— Text passage —

==================================================

What the Trump Administration means by “remigration”
It’s part of an effort to remake the American population
By David Leblang
On November 28, 2025, the official Twitter account of the United States Department of Homeland Security (@DHSgov) posted: “The stakes have never been higher, and the goal has never been more clear: Remigration now.” The tweet received more than 70,000 likes and was amplified by White House accounts.
The use of this term is not trivial, nor should it be regarded as “business as usual” by an administration that won elections both in 2016 and 2024 on the promise of putting “America First.” The use of the term “remigration, rather than “deportation” or “removal,” is part of an increasingly overt effort to recast not just how Americans understand American history but to reshape the American population as a whole.

==================================================

— What the task requires —
Reproduce the passage of the remigration article starting with "What the Trump" and going on through "White House accounts.", swapping "Twitter" for "X".

— Data listing —
==================================================

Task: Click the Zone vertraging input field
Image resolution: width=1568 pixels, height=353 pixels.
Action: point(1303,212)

==================================================

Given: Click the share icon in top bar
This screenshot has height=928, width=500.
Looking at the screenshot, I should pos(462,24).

==================================================

— Complete answer —
What the Trump Administration means by “remigration”
It’s part of an effort to remake the American population
By David Leblang
On November 28, 2025, the official X account of the United States Department of Homeland Security (@DHSgov) posted: “The stakes have never been higher, and the goal has never been more clear: Remigration now.” The tweet received more than 70,000 likes and was amplified by White House accounts.